Items listed in a dataset:
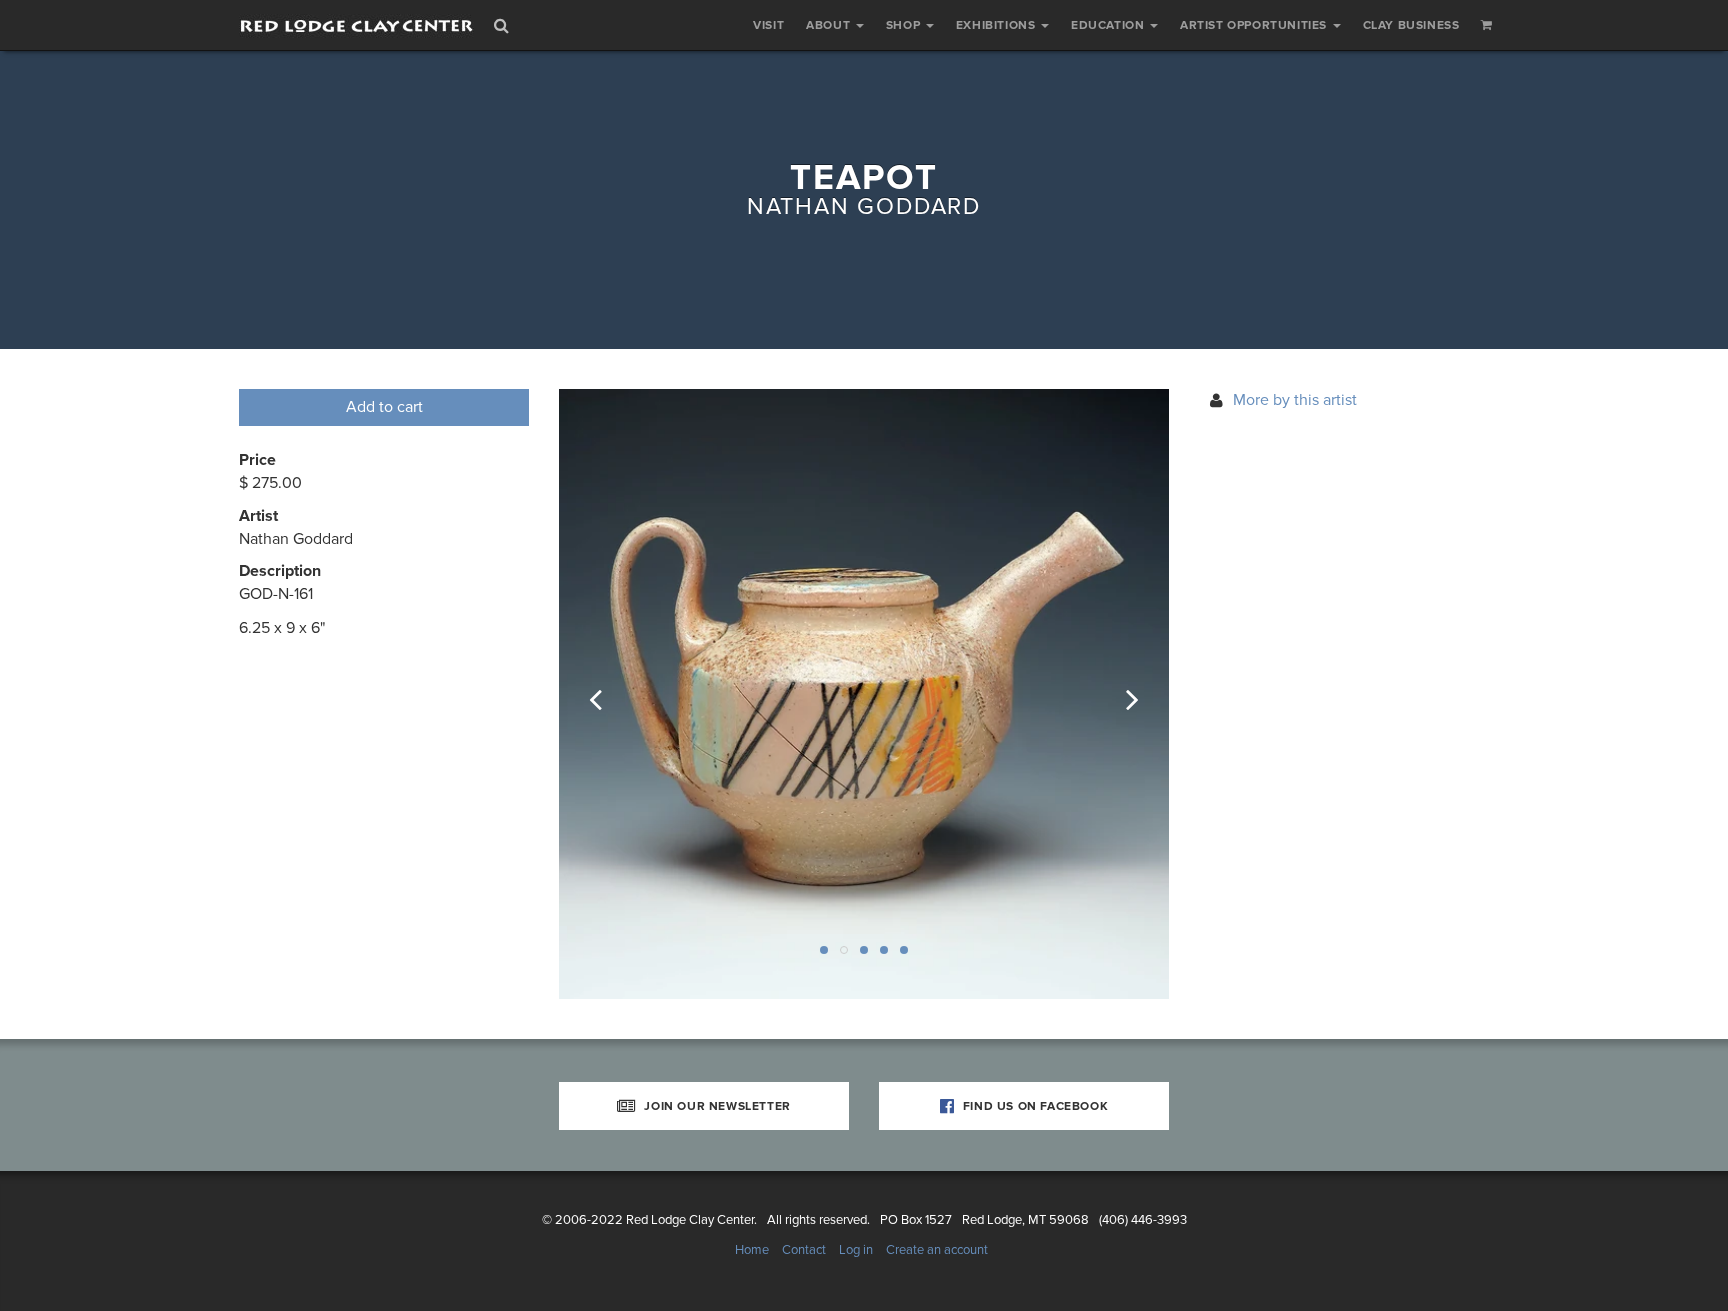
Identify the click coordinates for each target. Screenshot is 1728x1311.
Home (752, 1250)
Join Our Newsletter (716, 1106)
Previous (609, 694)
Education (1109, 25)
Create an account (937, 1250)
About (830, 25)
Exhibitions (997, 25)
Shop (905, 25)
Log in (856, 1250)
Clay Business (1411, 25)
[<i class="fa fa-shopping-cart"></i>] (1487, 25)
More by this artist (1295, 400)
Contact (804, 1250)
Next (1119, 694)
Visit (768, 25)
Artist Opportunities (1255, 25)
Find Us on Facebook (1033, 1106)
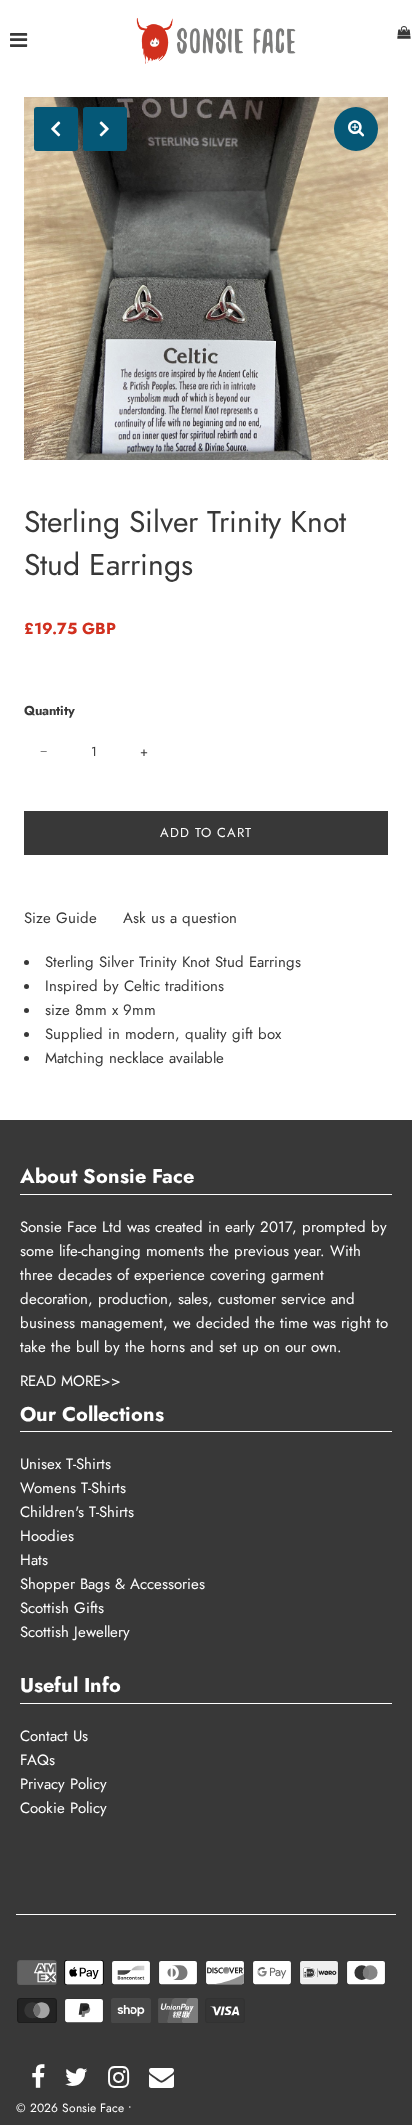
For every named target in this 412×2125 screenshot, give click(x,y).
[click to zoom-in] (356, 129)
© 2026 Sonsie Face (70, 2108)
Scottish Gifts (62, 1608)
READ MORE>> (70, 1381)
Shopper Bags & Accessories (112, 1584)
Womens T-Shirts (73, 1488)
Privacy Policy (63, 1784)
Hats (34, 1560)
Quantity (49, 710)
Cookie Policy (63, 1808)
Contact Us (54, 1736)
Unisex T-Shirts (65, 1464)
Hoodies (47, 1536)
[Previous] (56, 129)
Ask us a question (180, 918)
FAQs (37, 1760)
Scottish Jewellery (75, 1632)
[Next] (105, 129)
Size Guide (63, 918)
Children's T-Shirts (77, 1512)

To do: Although the records above include pictures, the copy must contain only their exact text.

Task response:
Identify the click coordinates for each target. Screenshot is 1728x1311.
Home (752, 1250)
Join Our Newsletter (716, 1106)
Previous (609, 694)
Education (1109, 25)
Create an account (937, 1250)
About (830, 25)
Exhibitions (997, 25)
Shop (905, 25)
Log in (856, 1250)
Clay Business (1411, 25)
[<i class="fa fa-shopping-cart"></i>] (1487, 25)
More by this artist (1295, 400)
Contact (804, 1250)
Next (1119, 694)
Visit (768, 25)
Artist Opportunities (1255, 25)
Find Us on Facebook (1033, 1106)
For every named target in this 412×2125 screenshot, give click(x,y).
[click to zoom-in] (356, 129)
© 2026 Sonsie Face (70, 2108)
Scottish Gifts (62, 1608)
READ MORE>> (70, 1381)
Shopper Bags & Accessories (112, 1584)
Womens T-Shirts (73, 1488)
Privacy Policy (63, 1784)
Hats (34, 1560)
Quantity (49, 710)
Cookie Policy (63, 1808)
Contact Us (54, 1736)
Unisex T-Shirts (65, 1464)
Hoodies (47, 1536)
[Previous] (56, 129)
Ask us a question (180, 918)
FAQs (37, 1760)
Scottish Jewellery (75, 1632)
[Next] (105, 129)
Size Guide (63, 918)
Children's T-Shirts (77, 1512)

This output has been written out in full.